Twitter spokesman Trenton Kennedy responded, “Our teams are reviewing all the Tweets referenced … and will take enforcement action if they find violative content, in line with the Twitter Rules and our Civic Integrity Policy.”
As for misinformation spreading via search engines, ADL’s Senior Vice President of Policy Eileen Hershenov said the organization is tracking keywords related to things like violent militia groups and known conspiracy theories.
“The top 10 states where we’re seeing this: Arizona, Texas, Nevada, Idaho, Washington, Wisconsin, Arkansas, California, Oregon and West Virginia,” Hershenov said
Hershenov added that individuals who spot troubling conversations can either go directly to law enforcement agencies and social media platforms like the ADL does, or direct their concerns to the ADL as a middle man.
“There are a lot of people blowing off steam, right?” Sifry said. “That’s totally OK. So we are in some sense in the business of finding needles in haystacks.”
And what happens after we do know the final outcome of the election? For the White House and other races, too?
“You know, this is not a time to let our guard down,” Segal said, warning that people inclined to concoct conspiracy theories will keep at it, long after the rest of us have moved on with our lives.

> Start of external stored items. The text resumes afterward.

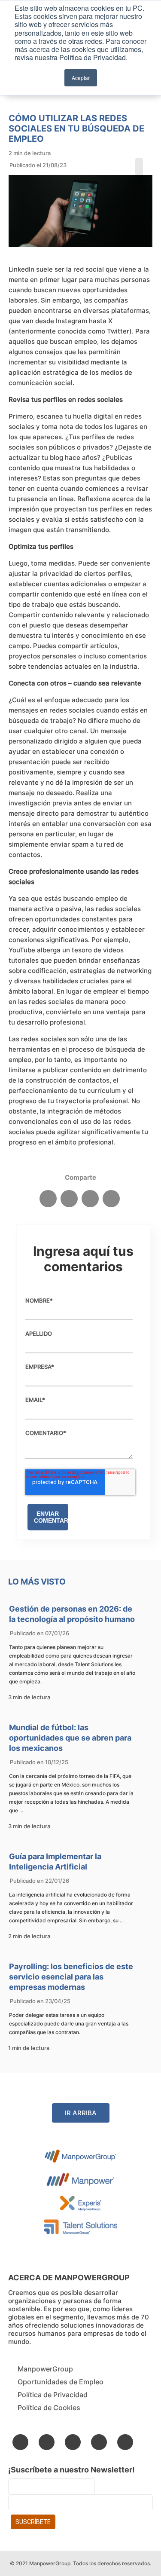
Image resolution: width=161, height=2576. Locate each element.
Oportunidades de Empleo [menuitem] (60, 2381)
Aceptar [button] (81, 77)
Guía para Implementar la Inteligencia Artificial (55, 1861)
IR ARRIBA (81, 2113)
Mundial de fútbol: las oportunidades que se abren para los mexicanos (70, 1738)
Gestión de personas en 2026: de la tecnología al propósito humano (72, 1614)
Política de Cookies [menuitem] (49, 2407)
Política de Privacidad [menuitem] (53, 2394)
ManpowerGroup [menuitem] (45, 2369)
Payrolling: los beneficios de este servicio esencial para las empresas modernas (71, 1977)
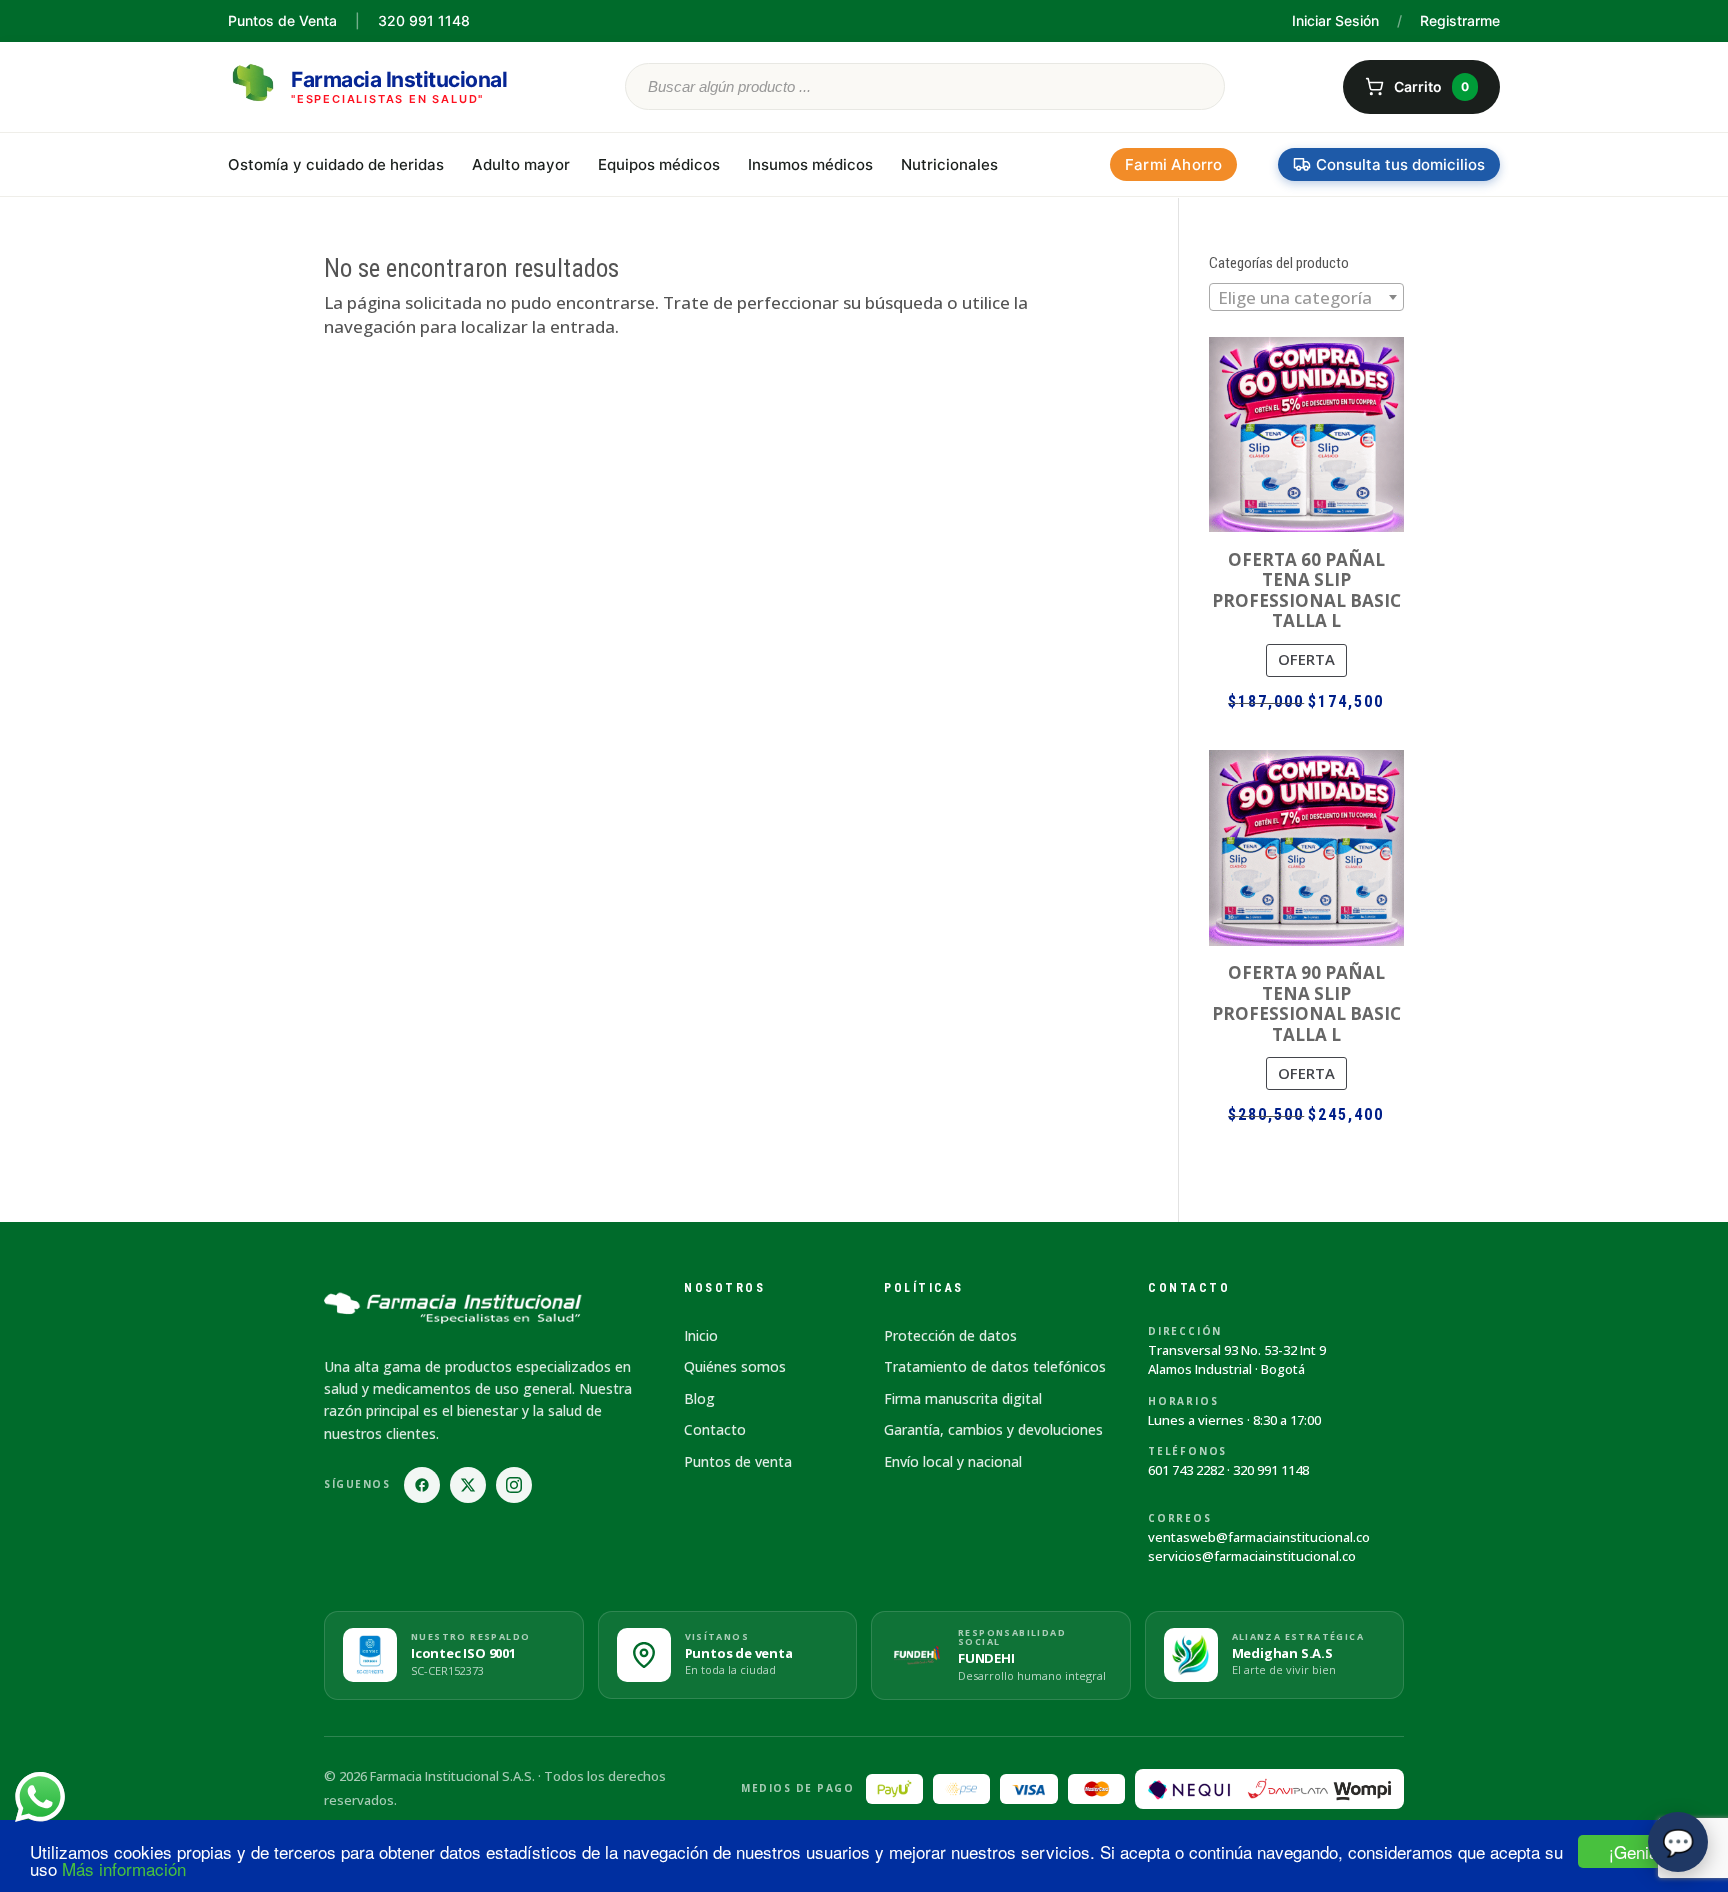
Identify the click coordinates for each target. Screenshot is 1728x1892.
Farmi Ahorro (1173, 164)
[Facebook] (422, 1485)
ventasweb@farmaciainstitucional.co (1259, 1537)
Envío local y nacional (953, 1461)
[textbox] (1306, 298)
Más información (124, 1868)
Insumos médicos (810, 164)
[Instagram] (514, 1485)
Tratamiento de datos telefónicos (995, 1366)
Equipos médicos (659, 164)
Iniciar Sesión (1335, 20)
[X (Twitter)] (468, 1485)
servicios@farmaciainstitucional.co (1252, 1556)
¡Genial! (1638, 1851)
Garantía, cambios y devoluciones (993, 1429)
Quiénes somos (735, 1366)
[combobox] (1306, 297)
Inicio (701, 1335)
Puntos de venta (738, 1461)
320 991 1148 (1271, 1470)
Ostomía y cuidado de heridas (336, 164)
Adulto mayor (521, 164)
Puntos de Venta (282, 20)
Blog (699, 1398)
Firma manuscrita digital (963, 1398)
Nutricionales (949, 164)
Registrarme (1460, 20)
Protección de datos (950, 1335)
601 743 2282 (1186, 1470)
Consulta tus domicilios (1400, 164)
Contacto (715, 1429)
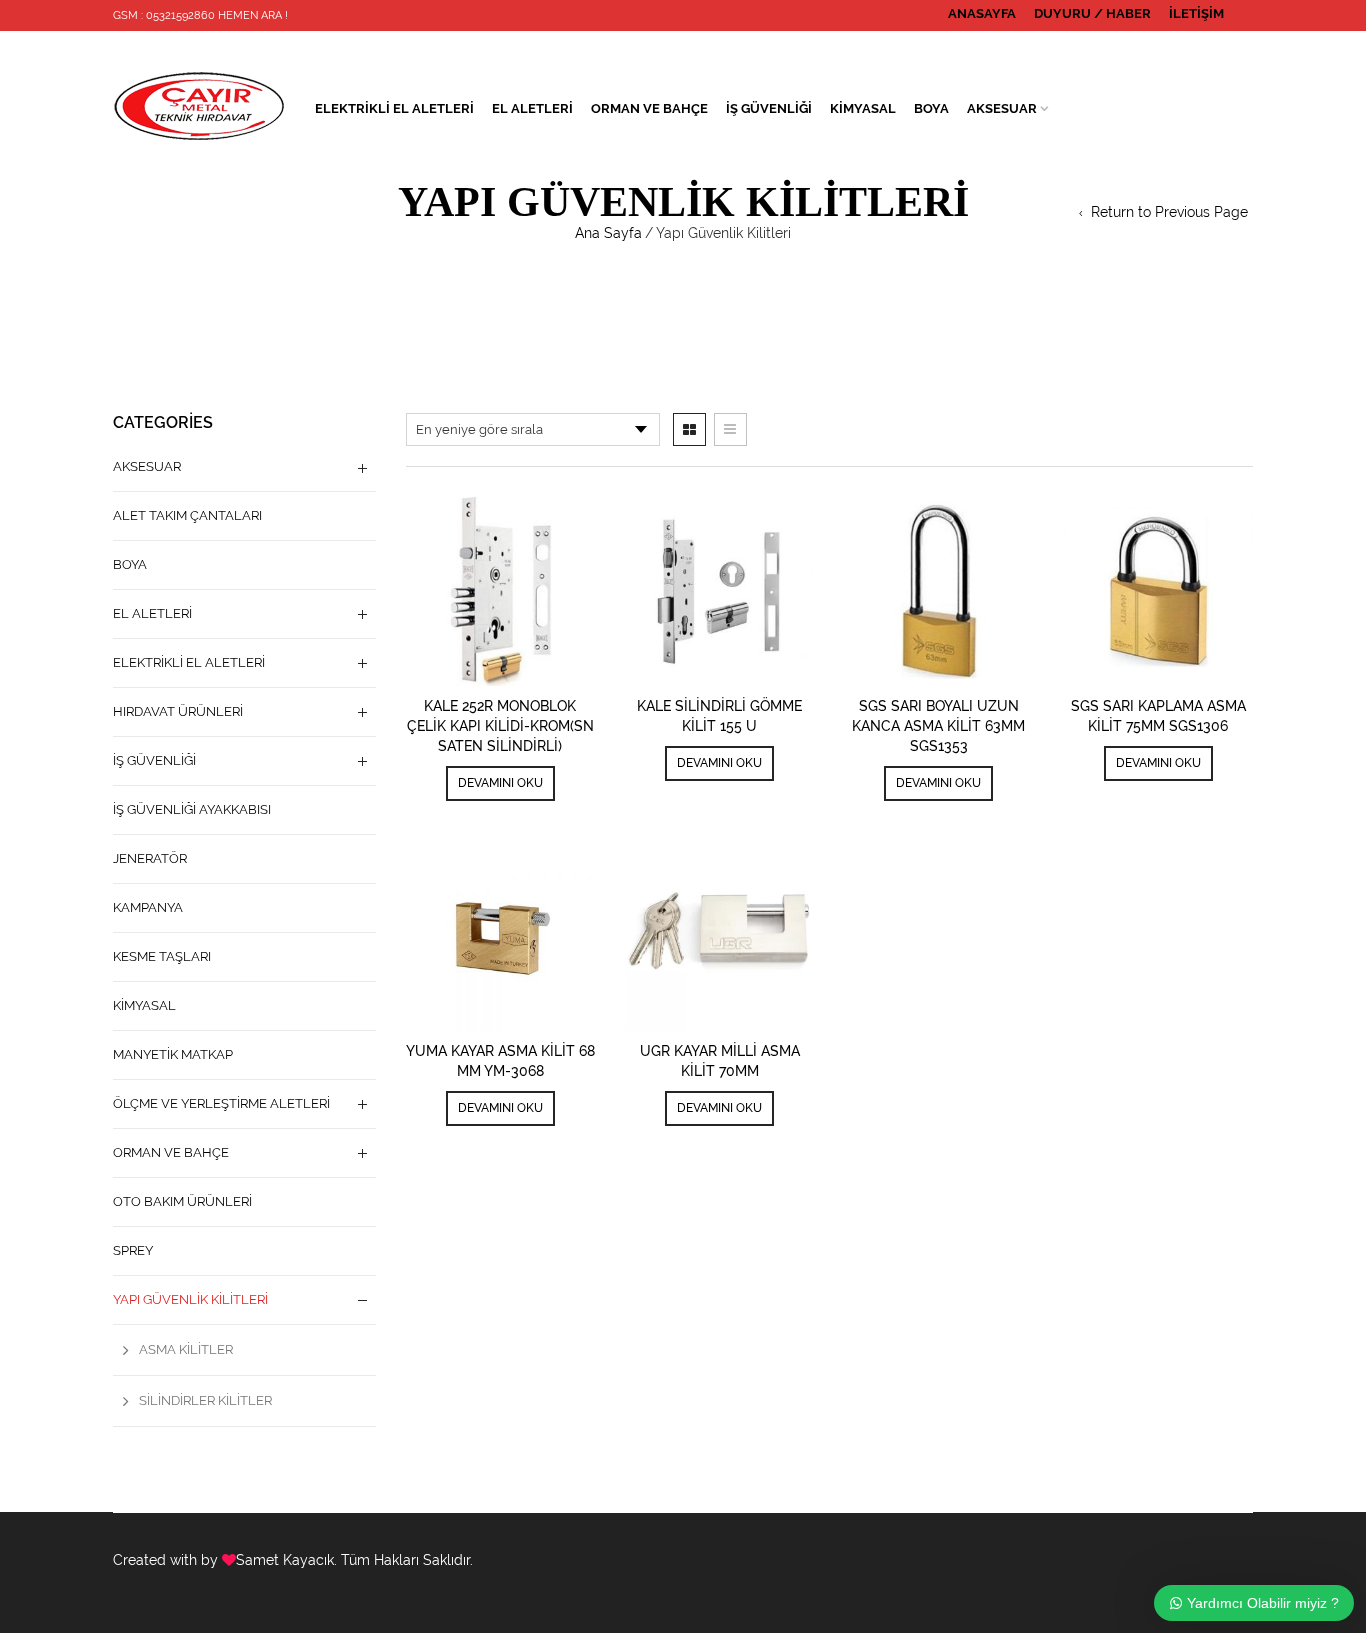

Especially known conspiracy theorists just elected to Congress, Hershenov added. The ADL, she said, sent a letter to congressional leaders on the issue.
“Look, we have free speech. They can say what they want. They can the assemble and associate with who they want. But we should not give them a platform in Congress. You should not put them in leadership positions, in committees, in caucuses,” Hershenov said.